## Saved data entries
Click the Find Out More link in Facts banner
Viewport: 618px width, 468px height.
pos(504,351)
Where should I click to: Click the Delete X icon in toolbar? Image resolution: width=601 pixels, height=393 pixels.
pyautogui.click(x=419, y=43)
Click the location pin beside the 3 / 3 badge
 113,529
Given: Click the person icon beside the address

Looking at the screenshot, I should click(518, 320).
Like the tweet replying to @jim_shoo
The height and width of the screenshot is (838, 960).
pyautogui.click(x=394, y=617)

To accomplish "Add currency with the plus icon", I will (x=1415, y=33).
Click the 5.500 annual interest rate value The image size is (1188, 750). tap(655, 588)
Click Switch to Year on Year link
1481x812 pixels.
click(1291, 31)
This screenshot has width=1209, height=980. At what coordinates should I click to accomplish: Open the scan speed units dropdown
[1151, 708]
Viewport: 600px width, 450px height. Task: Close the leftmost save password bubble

## PROBLEM
Every record should be repeated exactly; please leave none out.

## RESPONSE BOX
Click the Find Out More link in Facts banner
Viewport: 618px width, 468px height.
pos(504,351)
Where should I click to: Click the Delete X icon in toolbar? Image resolution: width=601 pixels, height=393 pixels.
pyautogui.click(x=419, y=43)
Click the location pin beside the 3 / 3 badge
 113,529
Given: Click the person icon beside the address

Looking at the screenshot, I should click(518, 320).
Like the tweet replying to @jim_shoo
The height and width of the screenshot is (838, 960).
pyautogui.click(x=394, y=617)

To accomplish "Add currency with the plus icon", I will (x=1415, y=33).
Click the 5.500 annual interest rate value The image size is (1188, 750). tap(655, 588)
Click Switch to Year on Year link
1481x812 pixels.
click(1291, 31)
This screenshot has width=1209, height=980. At what coordinates should I click to accomplish: Open the scan speed units dropdown
[1151, 708]
Viewport: 600px width, 450px height. Task: Close the leftmost save password bubble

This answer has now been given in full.